## [Work item]
Your answer is to be the exact text of the lines from the one containing "The height and" through the final line of the entries, restated in full, with pictures omitted.

· · ·

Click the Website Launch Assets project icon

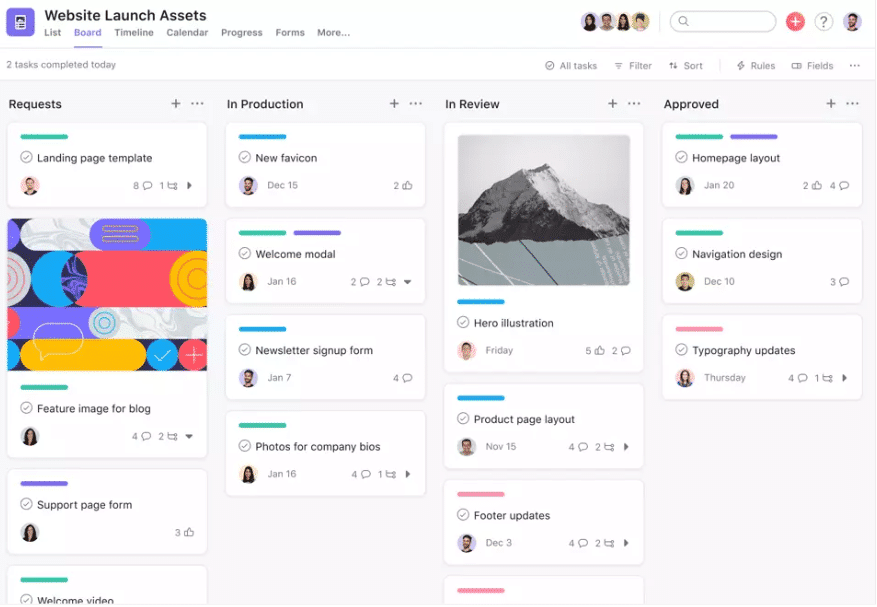click(x=20, y=22)
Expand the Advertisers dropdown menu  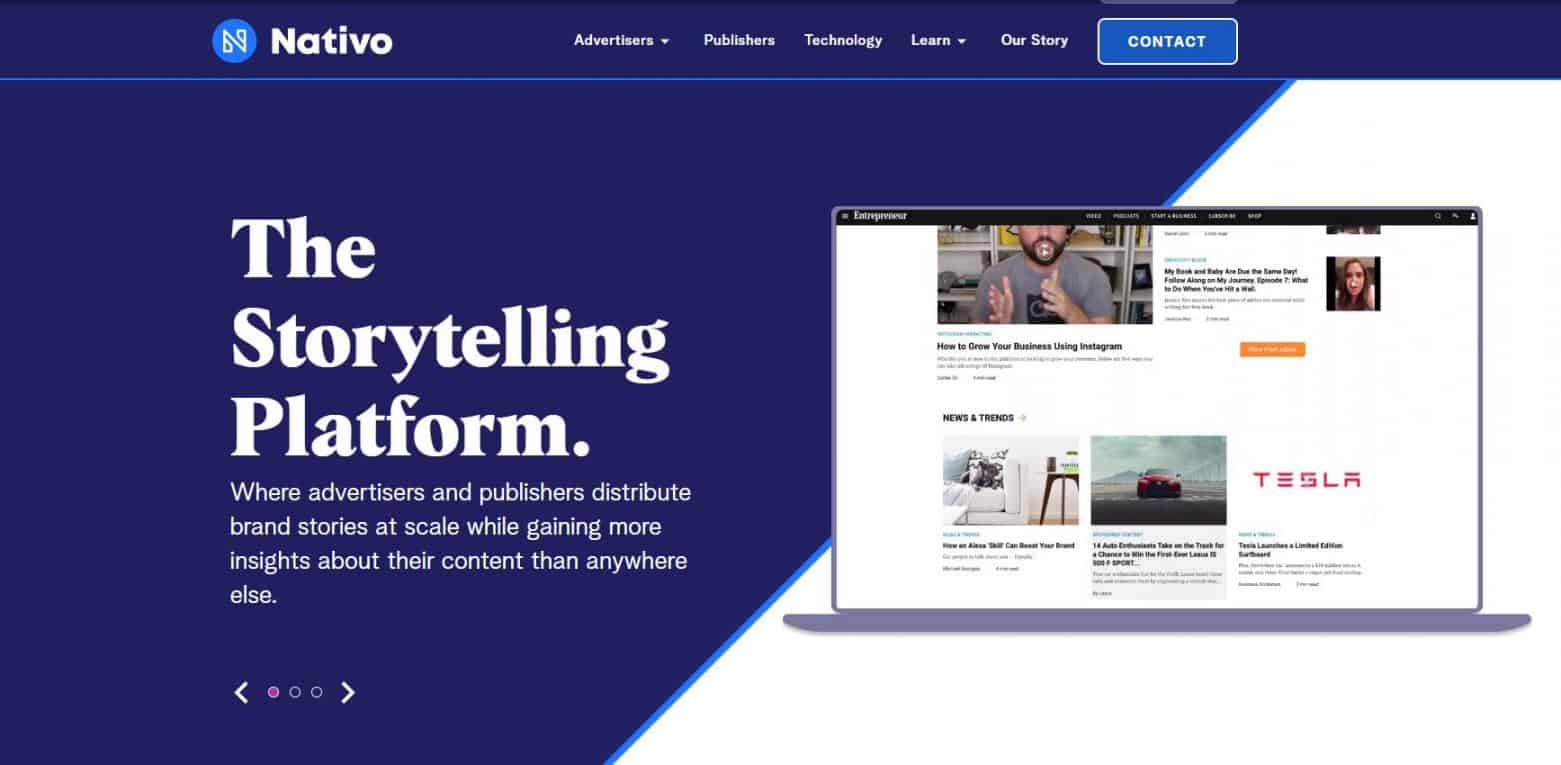pos(621,41)
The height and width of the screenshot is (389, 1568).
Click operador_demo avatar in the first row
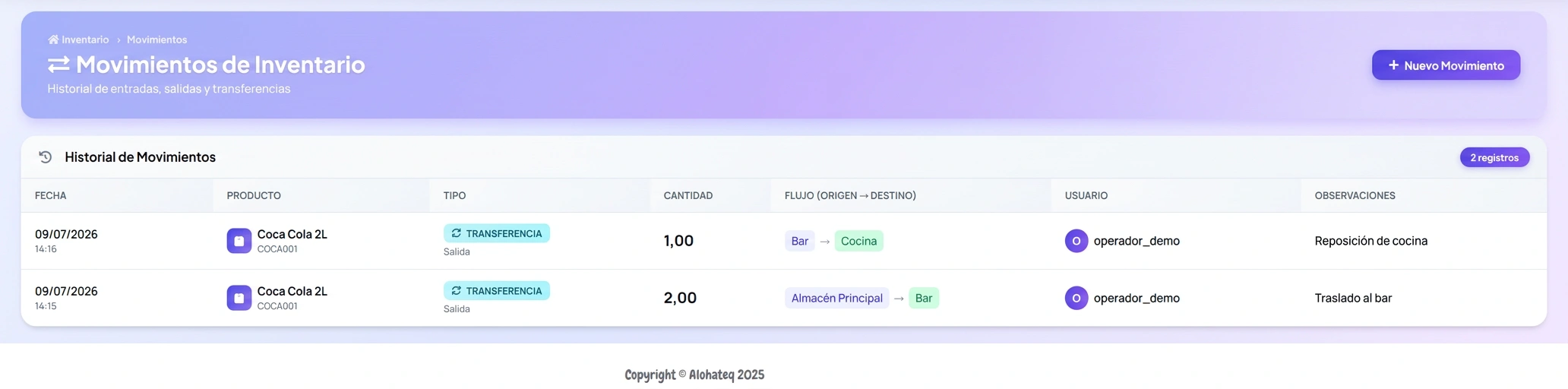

· · ·

## [Result for this task]
The height and width of the screenshot is (389, 1568).
Click operador_demo avatar in the first row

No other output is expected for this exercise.